---------- DATA TO PROCESS ----------
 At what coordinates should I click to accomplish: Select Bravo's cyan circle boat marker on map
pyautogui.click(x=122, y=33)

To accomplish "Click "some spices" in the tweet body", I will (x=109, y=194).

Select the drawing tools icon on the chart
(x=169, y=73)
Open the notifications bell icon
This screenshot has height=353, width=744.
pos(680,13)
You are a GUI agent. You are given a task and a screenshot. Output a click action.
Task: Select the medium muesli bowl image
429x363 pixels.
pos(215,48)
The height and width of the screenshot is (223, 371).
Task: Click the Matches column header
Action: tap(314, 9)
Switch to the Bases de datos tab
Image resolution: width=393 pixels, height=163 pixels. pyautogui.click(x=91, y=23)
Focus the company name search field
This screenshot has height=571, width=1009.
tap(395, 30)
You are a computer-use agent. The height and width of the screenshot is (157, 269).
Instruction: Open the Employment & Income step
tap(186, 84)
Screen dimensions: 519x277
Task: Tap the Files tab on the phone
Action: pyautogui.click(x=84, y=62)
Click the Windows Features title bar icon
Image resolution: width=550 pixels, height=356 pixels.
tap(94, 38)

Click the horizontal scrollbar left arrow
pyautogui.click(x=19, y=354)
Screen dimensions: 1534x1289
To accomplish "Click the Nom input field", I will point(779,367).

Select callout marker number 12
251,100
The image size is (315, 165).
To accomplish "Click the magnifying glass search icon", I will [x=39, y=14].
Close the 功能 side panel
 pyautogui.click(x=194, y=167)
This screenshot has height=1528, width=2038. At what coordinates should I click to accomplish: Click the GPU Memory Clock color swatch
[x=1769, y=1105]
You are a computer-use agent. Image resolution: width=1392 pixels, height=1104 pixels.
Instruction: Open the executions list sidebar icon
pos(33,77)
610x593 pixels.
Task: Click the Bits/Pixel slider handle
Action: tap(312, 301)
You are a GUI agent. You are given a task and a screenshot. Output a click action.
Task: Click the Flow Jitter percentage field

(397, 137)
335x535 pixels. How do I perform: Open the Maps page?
----------
▸ **WHAT IS EXPECTED**
Copy every one of the entries above line for line, exactly as they appear, with no changes.

▸ **ANSWER TO THIS EXERCISE**
 At what coordinates should I click to accomplish: Select Bravo's cyan circle boat marker on map
pyautogui.click(x=122, y=33)

To accomplish "Click "some spices" in the tweet body", I will (x=109, y=194).

Select the drawing tools icon on the chart
(x=169, y=73)
Open the notifications bell icon
This screenshot has height=353, width=744.
pos(680,13)
You are a GUI agent. You are given a task and a screenshot. Output a click action.
Task: Select the medium muesli bowl image
429x363 pixels.
pos(215,48)
The height and width of the screenshot is (223, 371).
Task: Click the Matches column header
Action: tap(314, 9)
Switch to the Bases de datos tab
Image resolution: width=393 pixels, height=163 pixels. pyautogui.click(x=91, y=23)
Focus the company name search field
This screenshot has height=571, width=1009.
tap(395, 30)
You are a computer-use agent. The height and width of the screenshot is (157, 269).
Instruction: Open the Employment & Income step
tap(186, 84)
Screen dimensions: 519x277
Task: Tap the Files tab on the phone
Action: pyautogui.click(x=84, y=62)
Click the Windows Features title bar icon
Image resolution: width=550 pixels, height=356 pixels.
tap(94, 38)

Click the horizontal scrollbar left arrow
pyautogui.click(x=19, y=354)
Screen dimensions: 1534x1289
To accomplish "Click the Nom input field", I will point(779,367).

Select callout marker number 12
251,100
The image size is (315, 165).
To accomplish "Click the magnifying glass search icon", I will [x=39, y=14].
Close the 功能 side panel
 pyautogui.click(x=194, y=167)
This screenshot has height=1528, width=2038. At what coordinates should I click to accomplish: Click the GPU Memory Clock color swatch
[x=1769, y=1105]
You are a computer-use agent. Image resolution: width=1392 pixels, height=1104 pixels.
Instruction: Open the executions list sidebar icon
pos(33,77)
610x593 pixels.
Task: Click the Bits/Pixel slider handle
Action: tap(312, 301)
You are a GUI agent. You are given a task and a screenshot. Output a click action.
Task: Click the Flow Jitter percentage field

(397, 137)
335x535 pixels. How do I perform: Open the Maps page?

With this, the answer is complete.